### TEXTE FOURNI
En Chine, l’érudit Shen Kuo (10311095) observa des fossiles marins dans les différentes couches géologiques de la montagne T'ai-hang Shan qui se trouve à plusieurs centaines de kilomètres de la mer la plus proche. Il en déduisit correctement que ces montagnes furent à un moment situées au niveau de la mer

« J’ai vu des coquilles de bivalves […] dans une couche horizontale, traversant une falaise […]. Ceci [cette couche de fossiles] était à un moment donné au bord de la mer, bien que la mer soit maintenant à plusieurs centaines de kilomètres plus à l’Est. »

Son hypothèse ne gagna l'Europe que de nombreux siècles plus tard. Il pensait également que les plantes fossiles étaient des preuves de changements intervenus dans le climat.

En Europe

Andrias schleuchzeri, salamandre de l'Oligocène de Suisse, interprétée par Johann Jakob Scheuchzer en 1726 comme un « homme témoin du Déluge »[3].

Au Moyen Âge, plusieurs interprétations s'affrontent sur l'origine des fossiles. Girolamo Fracastoro, dans ses écrits sur les fossiles de Vérone en 1517, expose ces différentes thèses :

  • thèse diluvienne : les fossiles sont des preuves du déluge biblique et « témoignent de la destruction de certaines espèces par Dieu »[4]. Cette thèse aurait été introduite par Ristoro d'Arezzo et défendue par Luther et Descartes.
  • thèse de la génération spontanée qui s'applique aussi aux cristaux et aux êtres vivants. Cette interprétation est notamment défendue par Albert le Grand.
  • thèse de l'ancien séjour en mer : Léonard de Vinci explique la présence de coquilles sur les continents par l'assèchement des mers mais il se heurte à une réfutation de taille : les fossiles en haut des montagnes.

Bernard Palissy, qui avait réuni une collection de fossiles remarquable, affirme la parenté des spécimens fossiles avec les espèces vivantes, ce qui lui vaut d'être considéré par Georges Cuvier comme un précurseur de la paléontologie moderne[5]. Son observation des gisements fossilifères le conduit à supposer que ces lieux étaient autrefois recouverts par la mer, et que la Terre s'est transformée au cours des siècles[5]. Il expose dans des conférences en 1576 une théorie sur les fossiles selon laquelle l'existence de coquilles sans homologues actuels viendrait du fait que « leur genre s’est perdu » en raison d'une surpêche)[6].

Le naturaliste français Jean-Louis Giraud-Soulavie (1751-1813) fut, dès 1780, le fondateur de la paléontologie stratigraphique[7], en imaginant que la durée des temps géologiques puisse s'élever à des centaines de millions d'années.

### DONNÉES DISPONIBLES

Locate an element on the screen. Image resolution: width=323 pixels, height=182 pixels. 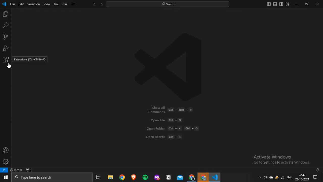
vscode icon is located at coordinates (5, 4).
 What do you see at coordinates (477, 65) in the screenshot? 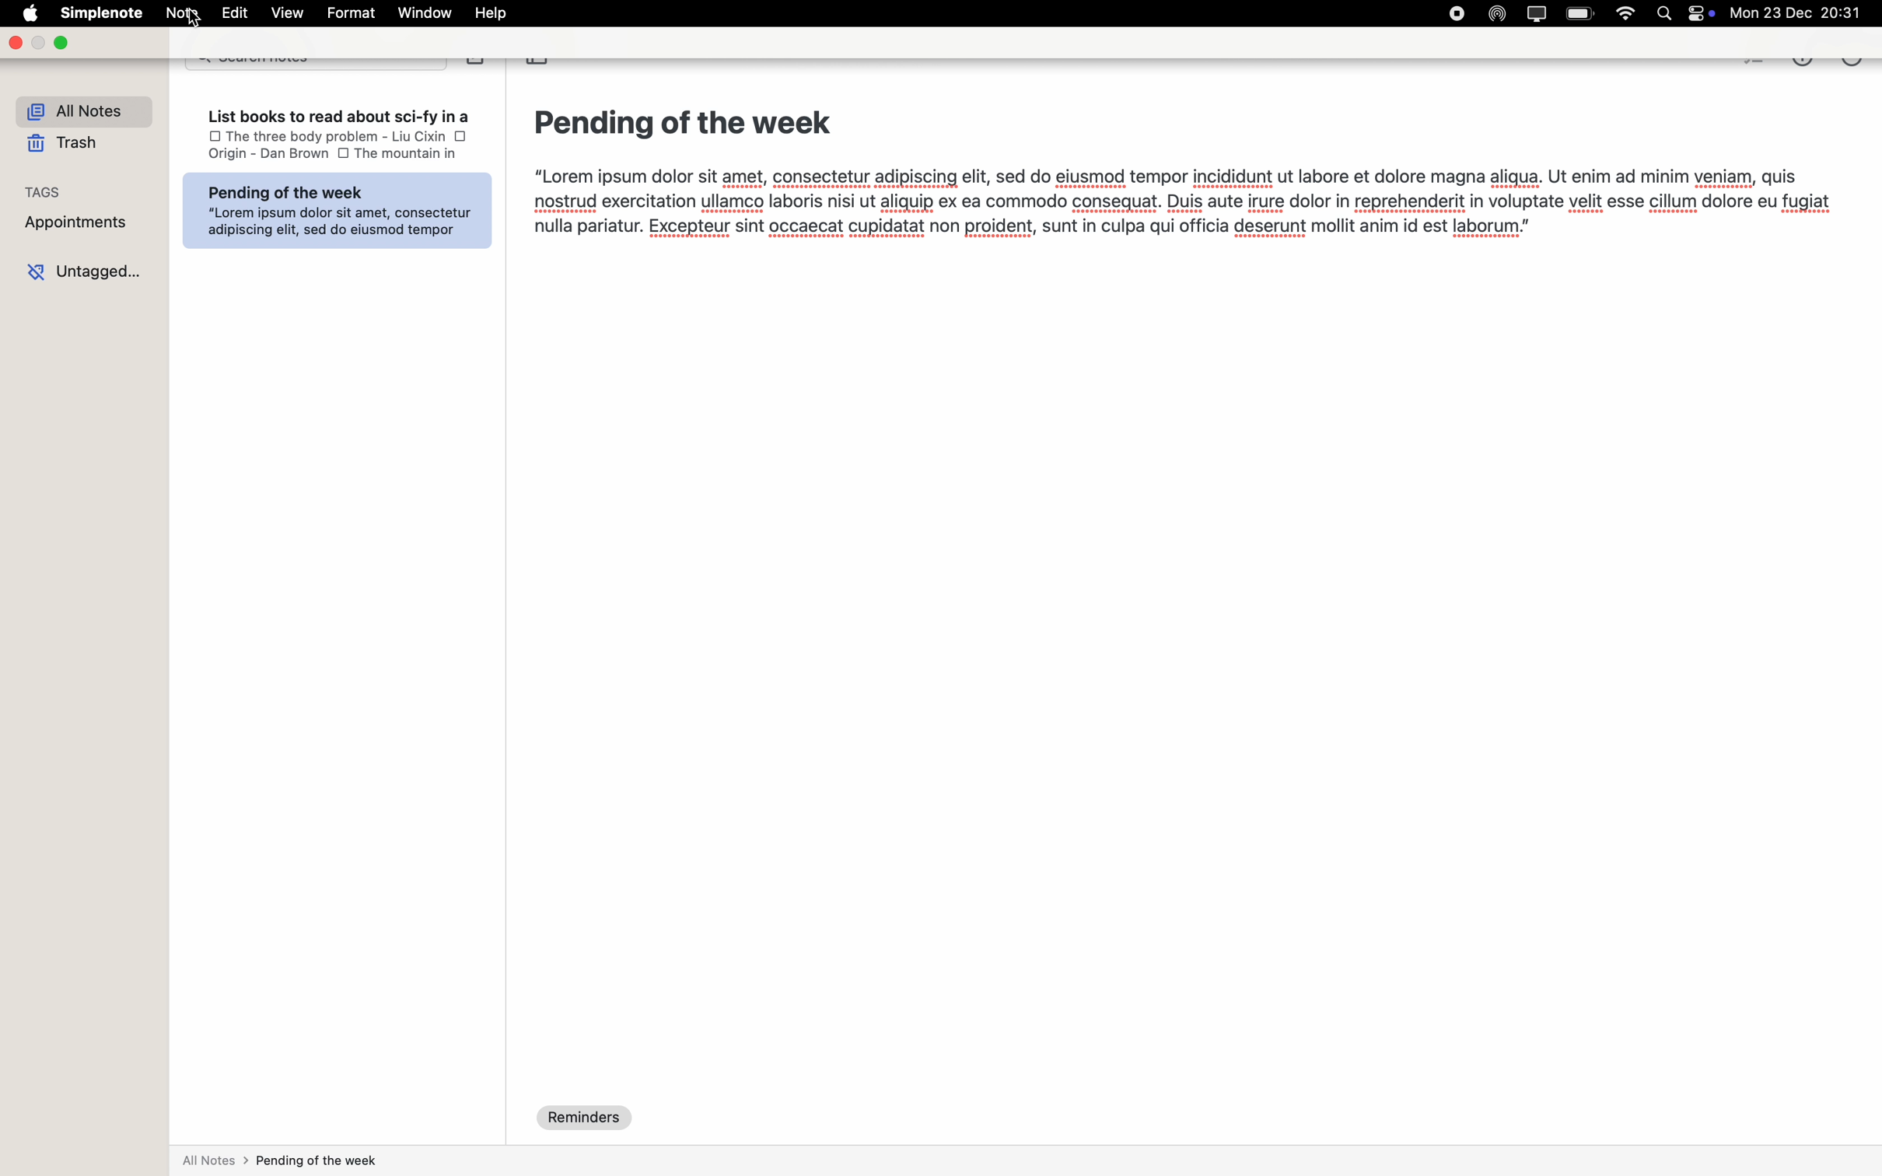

### EXERCICE
Dans le texte sur l'histoire des fossiles, modifie tout ce qui va de « Andrias schleuchzeri, salamandre » jusqu'à « Albert le Grand. » en remplaçant « Girolamo Fracastoro » par « Jérôme Fracastor ».

### RÉPONSE CI-DESSOUS
Andrias schleuchzeri, salamandre de l'Oligocène de Suisse, interprétée par Johann Jakob Scheuchzer en 1726 comme un « homme témoin du Déluge »[3].

Au Moyen Âge, plusieurs interprétations s'affrontent sur l'origine des fossiles. Jérôme Fracastor, dans ses écrits sur les fossiles de Vérone en 1517, expose ces différentes thèses :

  • thèse diluvienne : les fossiles sont des preuves du déluge biblique et « témoignent de la destruction de certaines espèces par Dieu »[4]. Cette thèse aurait été introduite par Ristoro d'Arezzo et défendue par Luther et Descartes.
  • thèse de la génération spontanée qui s'applique aussi aux cristaux et aux êtres vivants. Cette interprétation est notamment défendue par Albert le Grand.